Lecturas del día 27-06-2024
2 Reyes 24, 8-17; Sal 78, 1b-2. 3-5. 8. 9; Mat 7, 21-29
Nabucodonosor, rey de Babilonia, en el año 598 a.C., asedió Jerusalén (2 Re 24), profanó el Templo del Señor y se llevó deportados a sus habitantes dejando sólo a la gente pobre de allí. Jerusalén quedó en ruinas y los cadáveres servían de alimento a las fieras. Sangre derramada, cadáveres sin enterrar, israelitas llevados cautivos a una tierra pagana y extraña. Dolor y desolación. Fue la segunda deportación de los judíos a Babilonia.
El salmista (Sal 78), cuando ora en este contexto, no se recomienda, comenta Straubinger, por sus propios méritos o por su abolengo. Se recomienda por su miseria y la de sus padres, pobres peregrinos en el destierro. Cosa muy distinta de lo que hacemos los mundanos cuando invocamos a nuestros antepasados con orgullo de raza, de patria, de familia. Nunca debemos olvidar que nacemos como propiedad del diablo y sólo Jesús nos hace nacer de nuevo en el bautismo por la fe, tan necesaria para salir de ese dominio del diablo que nos persigue hasta el fin de la vida. Gran lección de humildad para los mundanos que nos sentimos orgullosos, muchas veces, de nuestro nacimiento e invocamos nuestra ascendencia como algo tan ilustre. ¡Mentiras!
El salmista ora así, y es un ejemplo para nosotros:
"No recuerdes contra nosotros las culpas
de nuestros padres;
que tu compasión nos alcance pronto..."
"...a causa de tu Nombre"
Jesús nos reveló que el Nombre de Dios es "Padre" y, en su primera carta, San Juan nos dice que Dios es Amor. La justicia de Dios, comenta Straubinger, nos atraería el castigo; su santidad pone en evidencia nuestros pecados; sólo la misericordia es el por qué último de su amor. De ahí que, cuanto pedimos, lo pedimos en el Nombre de Jesús, que nos reveló el Amor del Padre y su Misericordia.
En el Evangelio de este día Jesús deja claro (Mt 7) que sólo quien hace la voluntad de su Padre entrará en el Reino de los Cielos. La finalidad de toda buena acción humana debe ser cumplir con la voluntad de Dios, reconocerle, homenajearlo y obedecerle como Él exige. Los hombres podemos cumplir algunos preceptos morales buscando puras razones humanas: sea que nos rindan honores, que nos llamen "honrados", que nos aprueben, sea por meros intereses personales. Pero si no amamos a Dios con todo nuestro ser; entonces nuestras actitudes y acciones, por honradas que se vean, no serán cristianas.

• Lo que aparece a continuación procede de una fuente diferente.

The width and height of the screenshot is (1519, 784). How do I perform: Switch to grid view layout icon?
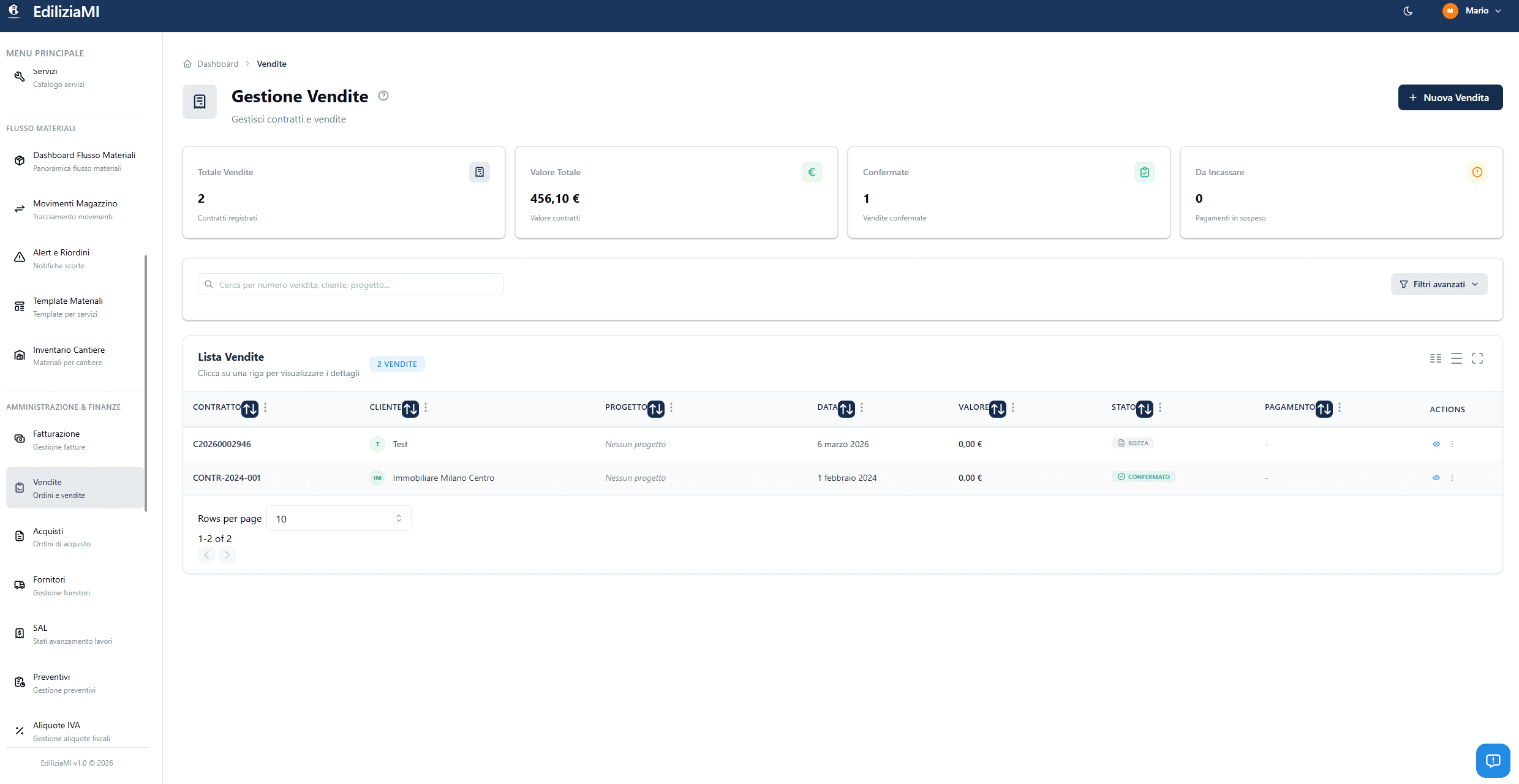pyautogui.click(x=1436, y=358)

Hacer la voluntad de Dios y amarlo con todo nuestro ser, debe ser la finalidad de todo lo que hacemos. ¡Porque Dios así lo quiere!, así es como debe ser nuestra respuesta: ¡Por amor a Dios!
“Nunca os he conocido. Alejaos de mí, los que obráis la iniquidad”.
Durísima advertencia de Jesús para aquellos que dicen ser cristianos y no ponen en práctica la doctrina de Jesucristo. Los verdaderos cristianos ponen en práctica la Palabra; por lo tanto, cuando vengan las lluvias, los torrentes, los vientos, es decir, las tribulaciones; la casa no caerá, ya que está fundada sobre la Roca, que es Cristo.
Oramos
Señor, Dios nuestro, haz que en este valle de lágrimas en el que nos encontramos desterrados por nuestros pecados, todas nuestras acciones sean una puesta en práctica de las Palabras de tu Hijo Jesús, de manera que las adversidades de esta vida no puedan derribar nuestra casa, construida sobre la Roca, que Él mismo es; y así podamos entrar en tu Reino. Amén.